December 6th 2022
MEDIA RELEASE: Sport NZ confirm fairness and safety of women and girls no longer a priority
In a cycling club in New Zealand a male cyclist now holds the 2022 season trophies for female rider of the year, the female road race, and female time trial, after identifying into the women’s category.
In roller derby, women have left a sport they love after being hurt by a male player who was allowed to join a women’s team on the basis of his self-proclaimed gender identity. When they raised concerns, they were accused of bigotry and transphobia.
In mountain biking, a male cyclist is regularly taking placings and prize money from female contenders after being allowed into the women’s competition a season after announcing they were transitioning.
Save Women’s Sport Australasia (SWSA) co-spokeswoman Candice Riley says according to Sport New Zealand, and its transgender inclusion guidelines released today, all of these examples, and many others, are to be celebrated as shining examples of transgender inclusion in community sport. “Today Sport NZ has made its position clear. The right of any male, for any reason, to self-identify as a girl or woman into the sport of their choosing without any medical or surgical transition is deemed more important than the female players and athletes to be able to compete fairly and safely.”
Riley, a former New Zealand elite rower and endurance athlete, says there are many other examples in New Zealand where Sport NZ’s inclusion policy is negatively impacting women. “There is the domestic violence victim who has quit the women’s sports team she loves after suffering panic attacks from being physically accosted by a male player, the Muslim woman who no longer swims because the ‘women’s only’ session is open to males who identify as women, the aspiring young cricket player who knows she will never be able to bowl as fast or hit as hard as the male allowed to self-identify into her team, are all invisible collateral damage.”

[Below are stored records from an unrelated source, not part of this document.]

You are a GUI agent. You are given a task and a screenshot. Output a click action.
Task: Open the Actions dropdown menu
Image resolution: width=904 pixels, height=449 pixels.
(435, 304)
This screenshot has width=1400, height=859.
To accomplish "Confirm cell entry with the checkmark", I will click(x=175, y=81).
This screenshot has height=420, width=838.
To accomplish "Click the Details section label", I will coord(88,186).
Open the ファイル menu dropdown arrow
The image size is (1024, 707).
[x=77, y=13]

SWSA research conducted by Curia found only 27% of the New Zealand public supported males self-identifying as women being able to compete in women’s sport, with 55% opposed and 19% unsure.
“Sport NZ find themselves markedly out of step with the majority of New Zealanders who know that the biological and physiological differences of sex matter in sport. New Zealanders know the truth – that people play sport with their body, not their self-determined inner gender identity.

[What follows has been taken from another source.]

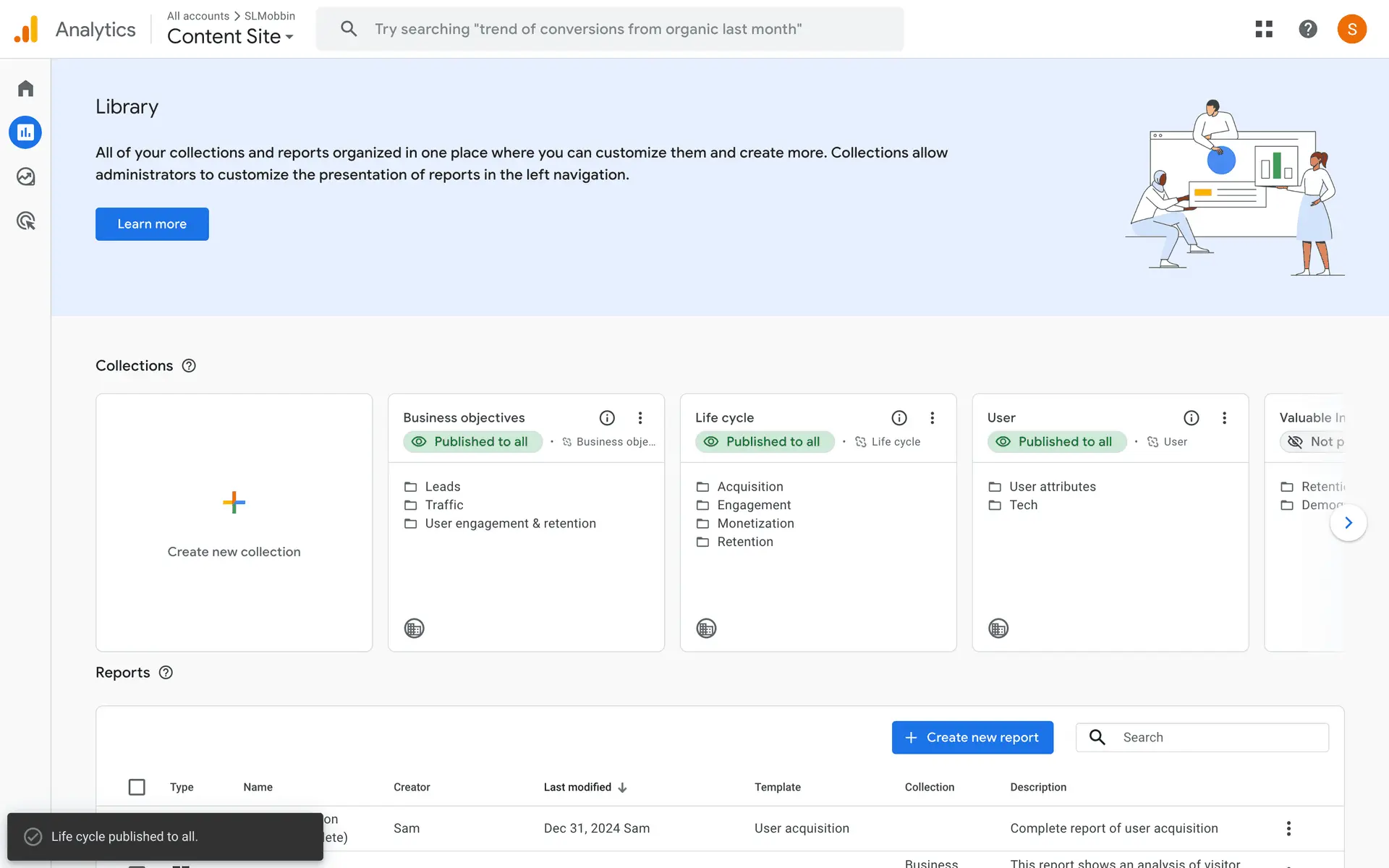The width and height of the screenshot is (1389, 868).
Task: Open the Content Site property dropdown
Action: coord(230,36)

“New Zealanders know that sex separated categories in sport are required for girls and women to compete and thrive at all levels of sport. Every single female Olympian, World Cup winner, and professional athlete started and advanced her sporting aspirations in community sport. It is unbelievable that today Sport NZ is telling New Zealand girls and young women that including male bodies that possess an inner female gender identity in their sporting categories is more important than providing them with a fair playing field on which to participate, compete, and succeed.

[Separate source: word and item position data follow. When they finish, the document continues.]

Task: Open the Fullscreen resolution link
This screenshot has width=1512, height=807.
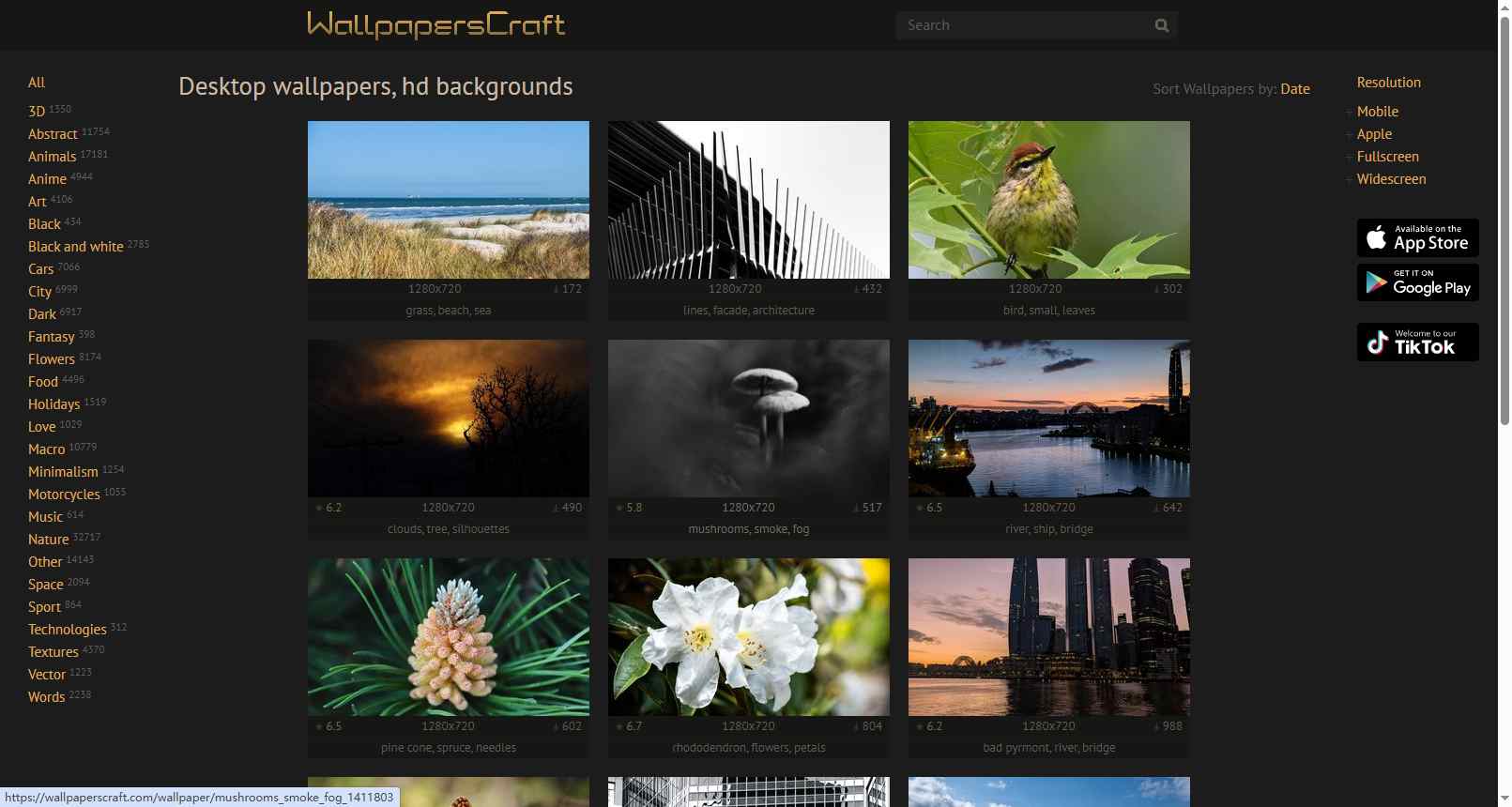Action: (x=1387, y=157)
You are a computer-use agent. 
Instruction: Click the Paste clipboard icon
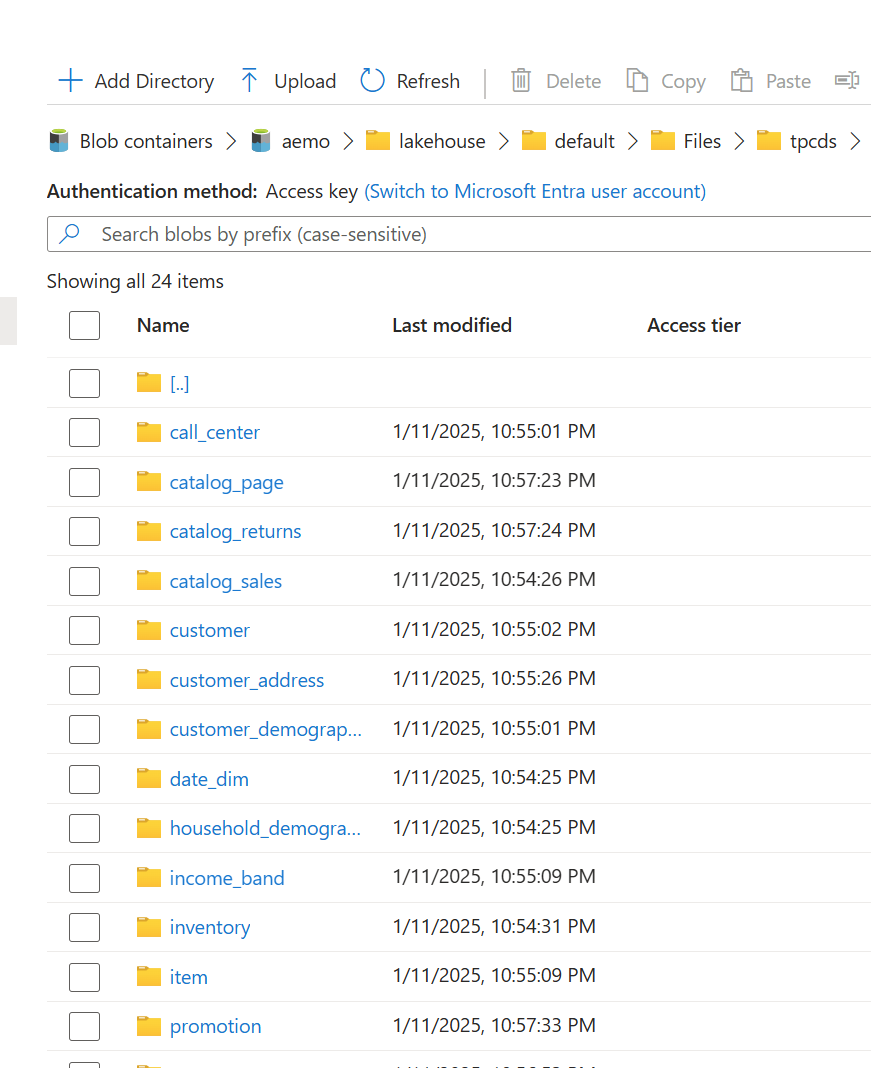(742, 80)
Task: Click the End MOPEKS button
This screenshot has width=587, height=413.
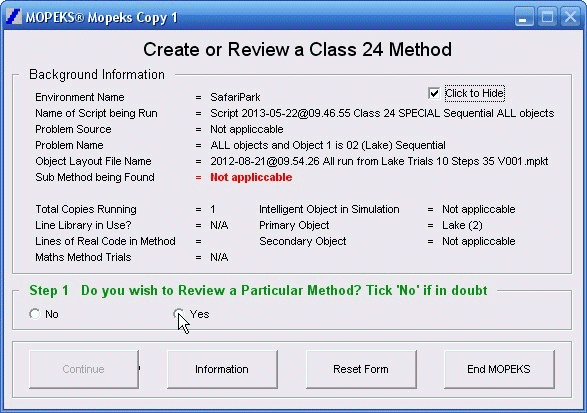Action: (499, 369)
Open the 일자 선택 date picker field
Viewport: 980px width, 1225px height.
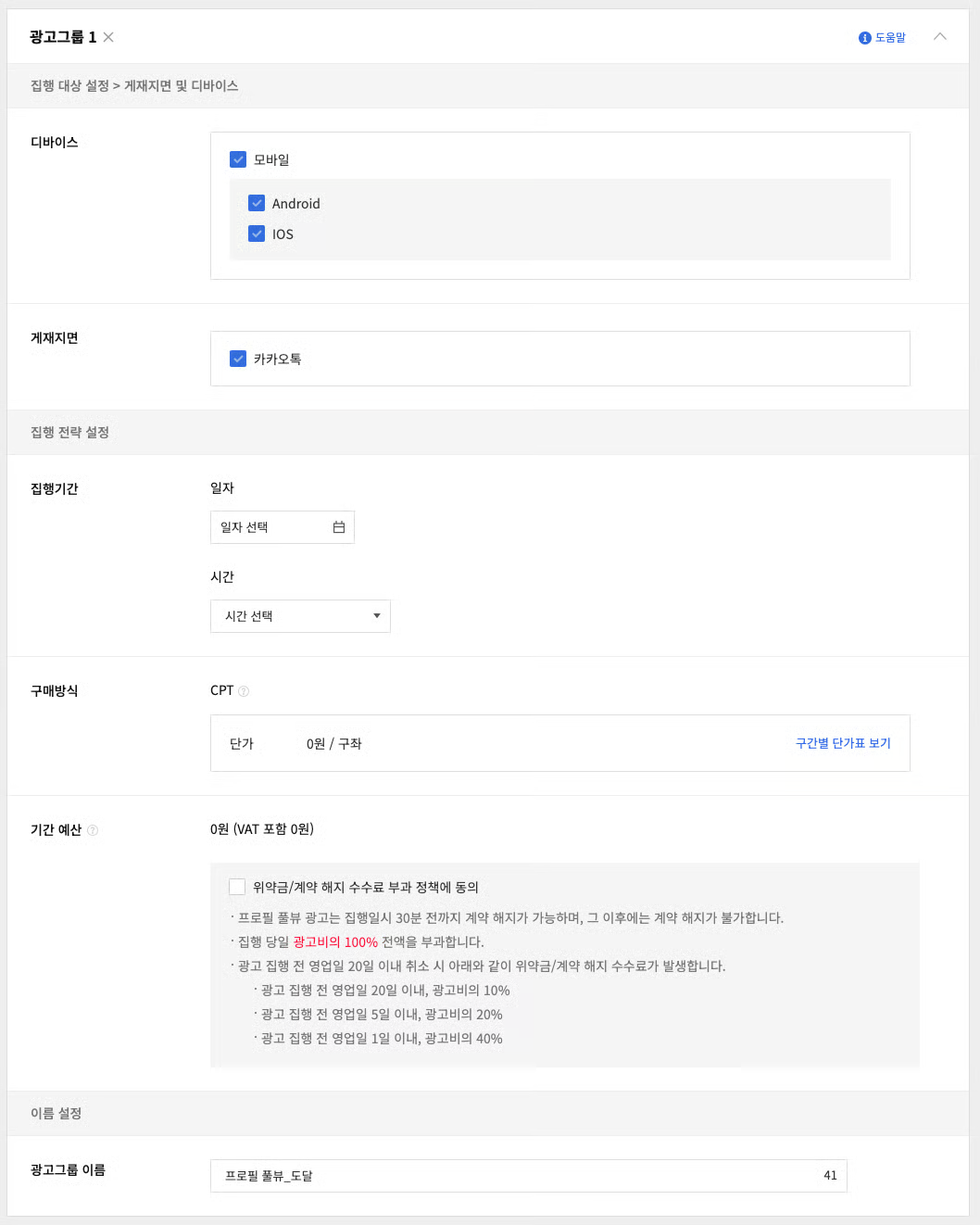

“Sport New Zealand stated during the consultation process that they may reduce or withdraw funding from sports that do not implement their transgender inclusion guidelines. While they are claiming these are only “guidelines” we know that many sports are reliant on funding from Sport NZ to function and so the principles released today will place many sports in an insidious position,” she says.
SWSA are strong advocates for the inclusion in sport.
Co-spokewoman Ro Edge says participation in sport brings physical, mental health, and social benefits that should be accessible to all, but not at the expense of fairness and safety to female players. SWSA applauds the decision of Boxing NZ to balance inclusion with fairness and safety – by protecting the women’s and girls’ categories for females only, and progressing with open categories for those who do not identify as their biological sex.
Ro Edge says Sport NZ has shown itself to be intransigent. “Sport NZ has refused to even consider the scientific evidence that clearly sets out the differences in male and female physiology that provide indisputable male advantage in sports involving strength, stamina or speed. It has also refused to take into account the significantly increased safety risk of allowing a male body to compete against women in contact or combat sports. There is a growing body of evidence that shows that female athletes are at significantly greater risk of a traumatic brain injury event than male athletes. They also fare worse after a concussion and take longer to recover.
“We are also deeply dismayed by Sport New Zealand’s claim in the guidelines that not allowing a transgender woman (male) access to women’s sporting categories is a form of direct discrimination. This stands in direct opposition to section 49 of the Human Rights Act 1993 that specifically allows for the exclusion of persons of one sex from participation in any competitive sporting activity in which the strength, stamina, or physique of competitors is relevant.
“With the release of the guidelines today Sport NZ has confirmed its continued prioritisation of ideology over common sense solutions and how out of step it is with international sporting bodies such as rugby, swimming, and triathlon which are being led by science and evidence,” she says. “Sadly, it is female players and athletes who are losing out by no longer participating, and in lost opportunities, placings, and prizes.”